**Work required**: Check each line of the entries below for the word "will", and copy out the ones that have it.

**Supplied records**:
++++++++++++++++++++

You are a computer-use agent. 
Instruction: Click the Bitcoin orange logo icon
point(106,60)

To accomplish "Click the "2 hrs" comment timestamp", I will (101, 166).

++++++++++++++++++++

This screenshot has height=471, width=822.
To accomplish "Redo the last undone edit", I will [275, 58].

++++++++++++++++++++

**Exercise output**:
To accomplish "Click the "2 hrs" comment timestamp", I will (101, 166).
To accomplish "Redo the last undone edit", I will [275, 58].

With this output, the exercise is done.